--- 作業指示 ---
**A.** 知的障害者雇用に関する本文に照らして、次の(i)〜(iii)が本文と合うかどうかを判定せよ。(i) 養護学校卒業時に就労する人は3割に満たない。(ii) 福祉施設から就労する人は7.9%である。(iii) 2001年にあっせん型の障害者雇用支援センターが21ヵ所設置された。それぞれ「はい」か「いいえ」で答え、判断の決め手となる本文の語句を引用すること。
**B.** 知的障害者雇用の取り組みについての本文を、最後の文に続けて書き継げ。

--- 本文 ---
····················
【自主レポート】

社会福祉法人東京都社会福祉事業団における
知的障害者雇用の取り組み

東京都本部/自治労都庁職員労働組合・民生局支部・日の出福祉園分会 篠田 俊一

1. はじめに

 知的障害のある人たちの就労を巡る環境は、さまざまな施策や関係者の努力にもかかわらず、さらに厳しさを増しています。養護学校卒業時に就労する人たちは3割にも満たず、多くの知的障害者が福祉施設利用者となっています。その施設から就労する人はわずか0.79%に過ぎません。また、就職できても何らかの理由で離職した人は再び就職に向かうことは以下の理由で少ないと言われています。
 ・職場での人間関係などに不安がある。
 ・事業主や職場の同僚が、仕事のことを丁寧に教えてくれたり、いつでも相談にのってくれたりするか不安がある。
 ・自分の体力や力量を越えた仕事を与えられると、とても耐えられない。
 ・仕事に全精力を使い果たし、自分自身の生活が維持できなかったり、息抜きをする場が持てない不安がある。
 ・作業所等で働いていた場合には、戻る先がなくて不安である。
 しかし、知的障害をもつ人々の「働きたい、働きつづけたい」という要求にもかかわらず、必要とする支援サービスがなかったり、福祉、労働、教育等の分野の施策の連携がいまだ十分でない等、様々な問題が複合的に重なり、そうした要求に十分応えられていません。とりわけ、目に見える身体的機能障害はないが、コミュニケーションを図るのが苦手だったり、仕事や周囲の人の変化に柔軟に対応できなかったり、対人関係などによるストレスを受けやすいなどを理由に、知的障害者の一般就労は難しいとされてきました。ところが、近年の知的障害者の就労支援に関する先駆的な実践の中から、適切な支援サービスを提供され上記の不安を解消することによって、一般就労の可能性が広がってきています。
 1997年の障害者雇用促進法の改正により、知的障害者の雇用が義務化され社会全般で、雇用の取り組みが行われています。そして、市区町村のレベルでは1997年の法改正により、障害者の雇用を支援する「障害者雇用支援センター」が社会福祉法人を活用した「あっせん型」の設立も可能となりました。2001年には施設設置型13ヵ所、あっせん型21ヵ所が設置されました。
····················
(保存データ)

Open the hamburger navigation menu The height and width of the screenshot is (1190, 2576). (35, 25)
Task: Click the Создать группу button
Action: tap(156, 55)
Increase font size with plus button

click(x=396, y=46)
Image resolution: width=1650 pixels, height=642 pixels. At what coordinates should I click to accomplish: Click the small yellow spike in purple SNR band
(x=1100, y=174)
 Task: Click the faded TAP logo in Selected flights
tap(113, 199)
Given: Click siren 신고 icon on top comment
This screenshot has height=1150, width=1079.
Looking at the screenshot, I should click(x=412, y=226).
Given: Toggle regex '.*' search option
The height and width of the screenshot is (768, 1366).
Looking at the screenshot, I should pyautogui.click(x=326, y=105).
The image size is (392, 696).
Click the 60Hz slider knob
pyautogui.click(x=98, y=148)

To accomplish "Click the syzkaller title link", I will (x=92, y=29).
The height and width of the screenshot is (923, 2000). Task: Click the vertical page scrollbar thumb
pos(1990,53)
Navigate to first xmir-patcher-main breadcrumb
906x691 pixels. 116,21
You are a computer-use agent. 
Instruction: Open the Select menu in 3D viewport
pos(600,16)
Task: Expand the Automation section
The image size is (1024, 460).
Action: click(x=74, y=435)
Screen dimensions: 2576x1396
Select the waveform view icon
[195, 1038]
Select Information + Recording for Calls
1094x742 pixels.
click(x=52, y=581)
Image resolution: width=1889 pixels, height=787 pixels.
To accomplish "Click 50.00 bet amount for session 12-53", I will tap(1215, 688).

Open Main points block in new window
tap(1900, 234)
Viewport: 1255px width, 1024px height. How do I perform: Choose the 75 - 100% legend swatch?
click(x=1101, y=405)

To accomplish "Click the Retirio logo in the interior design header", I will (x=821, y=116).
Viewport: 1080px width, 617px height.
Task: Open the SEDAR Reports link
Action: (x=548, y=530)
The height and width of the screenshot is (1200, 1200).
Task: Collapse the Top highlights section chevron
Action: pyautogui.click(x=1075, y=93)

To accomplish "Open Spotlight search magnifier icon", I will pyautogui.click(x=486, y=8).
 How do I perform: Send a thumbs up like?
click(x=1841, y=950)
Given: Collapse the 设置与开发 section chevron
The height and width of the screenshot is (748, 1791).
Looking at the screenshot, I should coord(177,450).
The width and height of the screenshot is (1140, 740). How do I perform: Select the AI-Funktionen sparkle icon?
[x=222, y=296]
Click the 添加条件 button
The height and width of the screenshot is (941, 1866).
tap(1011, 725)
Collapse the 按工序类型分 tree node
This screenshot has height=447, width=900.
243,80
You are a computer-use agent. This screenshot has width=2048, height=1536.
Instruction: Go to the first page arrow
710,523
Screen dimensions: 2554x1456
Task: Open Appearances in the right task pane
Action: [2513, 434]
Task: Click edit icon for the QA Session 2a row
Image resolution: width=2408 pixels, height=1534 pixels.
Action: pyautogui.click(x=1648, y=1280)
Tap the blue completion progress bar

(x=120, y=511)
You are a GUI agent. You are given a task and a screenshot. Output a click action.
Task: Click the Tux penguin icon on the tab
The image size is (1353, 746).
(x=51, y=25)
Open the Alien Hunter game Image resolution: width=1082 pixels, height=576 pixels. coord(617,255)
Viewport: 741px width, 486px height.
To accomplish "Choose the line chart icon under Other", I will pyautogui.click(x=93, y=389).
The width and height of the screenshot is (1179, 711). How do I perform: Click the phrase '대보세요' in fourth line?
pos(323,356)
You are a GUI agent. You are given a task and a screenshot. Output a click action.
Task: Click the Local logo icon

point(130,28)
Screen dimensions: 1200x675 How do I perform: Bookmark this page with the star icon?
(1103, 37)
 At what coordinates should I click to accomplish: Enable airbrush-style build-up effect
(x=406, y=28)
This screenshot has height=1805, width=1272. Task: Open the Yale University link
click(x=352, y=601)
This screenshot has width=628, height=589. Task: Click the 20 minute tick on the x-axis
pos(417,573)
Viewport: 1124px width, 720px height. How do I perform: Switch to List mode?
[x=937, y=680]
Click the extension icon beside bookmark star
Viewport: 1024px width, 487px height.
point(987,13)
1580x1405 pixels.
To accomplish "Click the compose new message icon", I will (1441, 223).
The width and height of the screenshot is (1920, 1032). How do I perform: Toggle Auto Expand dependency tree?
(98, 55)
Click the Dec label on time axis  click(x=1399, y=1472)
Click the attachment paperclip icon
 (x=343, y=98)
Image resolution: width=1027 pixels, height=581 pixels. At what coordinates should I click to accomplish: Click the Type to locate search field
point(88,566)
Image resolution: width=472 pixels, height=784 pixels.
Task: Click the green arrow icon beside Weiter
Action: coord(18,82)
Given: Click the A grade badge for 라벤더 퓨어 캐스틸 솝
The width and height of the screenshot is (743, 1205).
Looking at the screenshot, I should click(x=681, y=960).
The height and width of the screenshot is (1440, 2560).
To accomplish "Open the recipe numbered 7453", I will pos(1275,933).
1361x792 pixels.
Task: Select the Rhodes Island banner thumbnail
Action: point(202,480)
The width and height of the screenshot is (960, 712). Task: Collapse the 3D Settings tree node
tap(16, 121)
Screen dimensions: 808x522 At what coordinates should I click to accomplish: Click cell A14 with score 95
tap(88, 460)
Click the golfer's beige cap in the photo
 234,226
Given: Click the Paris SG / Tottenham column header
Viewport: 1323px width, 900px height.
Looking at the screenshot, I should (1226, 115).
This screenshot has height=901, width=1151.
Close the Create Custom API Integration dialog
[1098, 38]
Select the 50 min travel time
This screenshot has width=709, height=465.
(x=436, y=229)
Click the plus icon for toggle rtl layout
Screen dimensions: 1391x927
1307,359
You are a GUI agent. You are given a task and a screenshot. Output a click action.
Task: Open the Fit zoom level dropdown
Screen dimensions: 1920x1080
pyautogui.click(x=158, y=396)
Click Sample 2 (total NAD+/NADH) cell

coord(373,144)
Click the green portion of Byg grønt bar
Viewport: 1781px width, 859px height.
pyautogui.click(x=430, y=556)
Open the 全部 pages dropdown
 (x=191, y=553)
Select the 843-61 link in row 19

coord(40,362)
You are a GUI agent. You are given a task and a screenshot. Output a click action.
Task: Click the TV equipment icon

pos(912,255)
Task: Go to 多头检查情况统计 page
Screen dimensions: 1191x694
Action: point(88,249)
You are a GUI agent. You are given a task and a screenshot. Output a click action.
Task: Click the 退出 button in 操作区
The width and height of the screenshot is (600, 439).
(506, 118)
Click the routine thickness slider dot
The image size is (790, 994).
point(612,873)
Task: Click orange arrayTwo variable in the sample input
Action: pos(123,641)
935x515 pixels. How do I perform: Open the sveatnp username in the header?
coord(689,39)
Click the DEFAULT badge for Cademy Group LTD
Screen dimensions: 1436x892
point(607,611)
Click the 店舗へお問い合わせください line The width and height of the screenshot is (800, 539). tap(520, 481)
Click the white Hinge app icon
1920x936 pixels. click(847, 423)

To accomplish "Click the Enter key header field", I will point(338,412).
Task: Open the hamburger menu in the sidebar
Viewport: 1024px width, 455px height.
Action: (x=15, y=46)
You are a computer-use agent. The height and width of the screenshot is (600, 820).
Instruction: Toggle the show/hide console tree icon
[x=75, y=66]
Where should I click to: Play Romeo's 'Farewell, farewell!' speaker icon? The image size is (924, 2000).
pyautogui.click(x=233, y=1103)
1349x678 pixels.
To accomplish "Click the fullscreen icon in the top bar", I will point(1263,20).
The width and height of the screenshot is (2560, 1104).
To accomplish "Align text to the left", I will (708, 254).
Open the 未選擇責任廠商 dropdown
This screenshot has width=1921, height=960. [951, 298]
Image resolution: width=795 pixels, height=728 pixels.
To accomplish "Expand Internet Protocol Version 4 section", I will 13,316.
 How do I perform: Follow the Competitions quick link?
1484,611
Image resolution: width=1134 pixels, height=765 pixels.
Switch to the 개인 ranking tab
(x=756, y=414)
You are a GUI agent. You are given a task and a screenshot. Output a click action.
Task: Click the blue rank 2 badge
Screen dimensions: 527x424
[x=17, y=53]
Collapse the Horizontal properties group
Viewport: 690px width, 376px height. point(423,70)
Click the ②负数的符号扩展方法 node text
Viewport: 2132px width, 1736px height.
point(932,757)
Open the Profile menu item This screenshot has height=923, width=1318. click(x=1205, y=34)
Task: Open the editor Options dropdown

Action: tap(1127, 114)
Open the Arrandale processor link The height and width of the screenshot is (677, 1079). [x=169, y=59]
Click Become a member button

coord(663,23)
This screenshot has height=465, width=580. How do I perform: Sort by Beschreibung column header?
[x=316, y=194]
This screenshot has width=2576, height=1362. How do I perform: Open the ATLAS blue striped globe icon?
····················
--- 回答一覧 ---
**A.**
(i) はい。「養護学校卒業時に就労する人たちは3割にも満たず」
(ii) いいえ。「その施設から就労する人はわずか0.79%に過ぎません」
(iii) はい。「2001年には施設設置型13ヵ所、あっせん型21ヵ所が設置されました」

**B.**
 また、2000年度からは、生活支援センターと組み合わせた、雇用支援と生活支援を一体的に行う「障害者就業・生活総合支援」が試行され、地域ネットワークを活用した雇用支援が成果を上げています。
 さらに、「障害者緊急雇用安定プロジェクト」によるトライアル雇用は2000年3月までに6,407人が職場実習を行い、4,000人余りの方が本採用に移行し成果を上げました。事業団での雇用は「障害者緊急雇用安定プロジェクト」によるトライアル雇用で4名の雇用をしました。2001年度からはトライアル雇用を行う「障害者雇用機会創出事業」が実施されました。この事業を利用し2名の雇用をしました。
 また、2000年度から「職場適応援助者(ジョブコーチ)による就労後の人的支援パイロット事業」が実施されており、障害者雇用の安定に効果をあげています。
 障害者雇用情勢の実雇用率改善のテンポは鈍化している中、事業団障害者施設における知的障害者雇用の取り組みは、新たな就労の場の創造です。多くの知的障害を持つ人の、将来を展望した暮らしの一端を担う事業だと感じています。

2. 自治労都庁職民生局支部における取り組み

 民生局支部は、事業団における障害者雇用を促進するために執行部に担当部署を設け、事業団側との連携を取り、予算要求や学習会の実施など積極的な取り組みを行ってきました。

(1) 東京都社会福祉事業団の設立
   東京都社会福祉事業団は、都立直営施設(障害児者入所施設、児童養護施設)21施設の受託法人として1997年4月に設立された。この時事業団は、障害者雇用等を推進することに関して、社会的役割及び責務として、次のことを表明しました。
  ① 施設の建物管理等間接業務を可能な限り地域の障害者施設に業務委託する。
  ② 建物管理委託業者に障害者雇用をうながす。
  ③ 障害者雇用の促進を図る。
   このことを受けて、事業団の障害者雇用は、特に知的障害者を中心に、雇用の促進を図るための検討委員会を立ち上げ、検討を行ってきました。

(2) 検討委員会準備会に参加
   1999年度に入り、障害者雇用について改めて福祉局及び事業団に対して、障害者の雇用計画策定及び雇用の促進を求める声が高まったことにより、福祉局、事業団は前向きの考え方を示し、準備会を設置し、以下の次の取り組みを行ってきました。
  ① 基本的考え方
    東京における知的障害者の雇用は、社会的に広がりが見られずにきた。この背景には、法的に未成熟であったことと同時に、「知的障害」=「働くことができない」というネガティブな捉え方が社会的認識としてあったことがいえる。こうしたことから、事業団は、知的障害者が社会を構成する一員であることを前提に、「サービス対象者」としてのみではなく、「共に働く」メンバーとして、率先して職場の中に受け入れていくことにする。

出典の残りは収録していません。